EL ATRACÓN

Llevas tres semanas en capilla, como un estudiante de la EVAU o un enamorado que espera. Ni dulces, ni salsas, ni cervezas, ni nada de esas guarrerías por las que, sin duda, merece la pena vivir. Hasta evitas empalmar la comida con la siesta, que dicen las malas lenguas que son deportes diferentes, que requieren su pausa. Llegas a tu examen semestral en ayunas, te quitas hasta el reloj y el cinturón (y porque la enfermera te para el entusiasmo nudista), convencido de que cualquier gramo importa, todo sea por la causa. No sacas la chuleta porque tus respuestas ya están en el ordenador, sopladas por el pis y la sangre (chivatos), que si no… Sabes que te juegas mucho. El volver a ser un ciudadano grasiento y normal, que pueda remojar embobado la soletilla en el café, empalmar las cañas sin calculadora, arrebañar con lujuria los bordes aceitosos del plato de bravas; incluso andar pensando y hablando, en plan Aristóteles, en vez de huyendo a toda prisa de las calorías que se quedan por el camino.

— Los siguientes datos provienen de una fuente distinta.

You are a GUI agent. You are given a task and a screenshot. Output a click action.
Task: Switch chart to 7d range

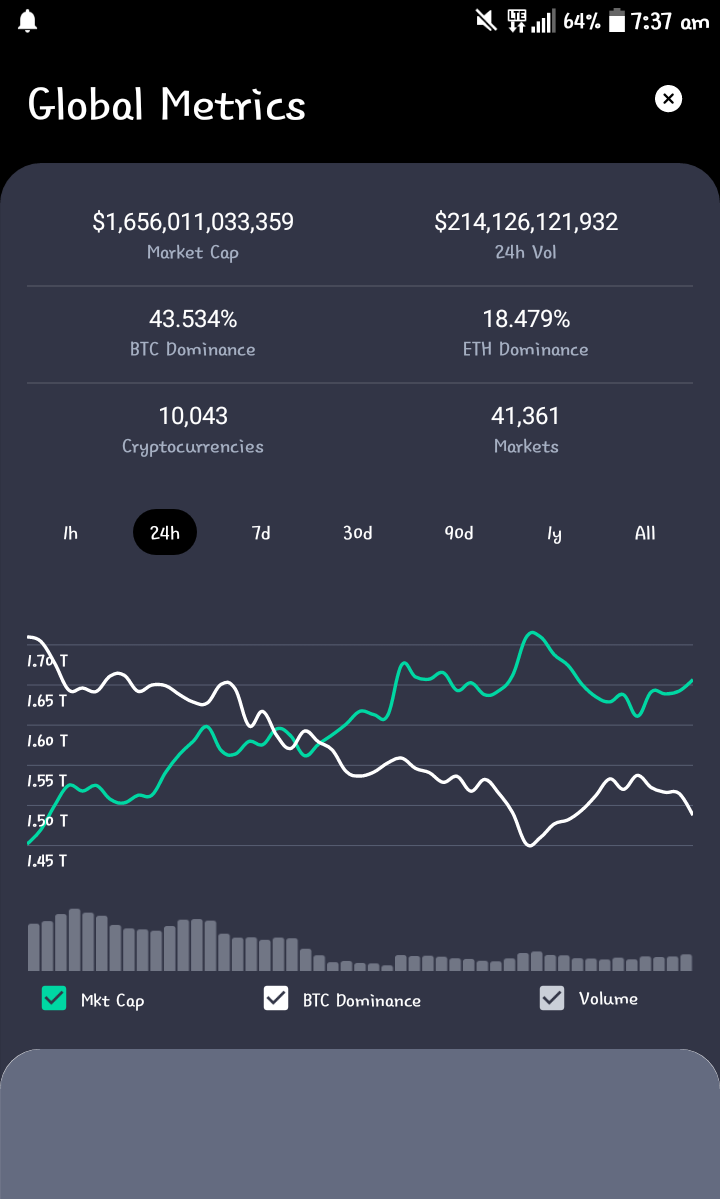(x=261, y=533)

Hasta que la nefróloga, con la sonrisa puesta y el tono ausente, te va desmontando una a una tus ilusiones, como una enamorada calabaza en mano o una cartilla de notas díscola, mientras notas menguar tu autoestima de forma inversamente proporcional a tu desesperación. Y te ves de nuevo en pantalón corto, cuando la sola perspectiva de que un día ellos se fueran te desvelaba al alba. O cigarrillo en boca, cuando aún no había GPS y en cada cruce de caminos dudabas, más perdido que Carracuca. O limpiando culetes llorones, cuando dejaste de existir para convertirte en tu padre. Y el futuro se te vuelve de un oscuro pis sangre, y te vas directo a Amazon a buscar de oferta un pastillero como el de tu suegra, y a Booking las mejores celdas en monasterios molones para la temporada alta, todo incluido (pan integral 100 %, agua filtrada, cilicio de mano y tour por el claustro), y a Google cómo adelgazar sin morir en el intento, y a las redes en busca de consuelo anónimo.
Voy a pegarme un atracón para celebrarlo.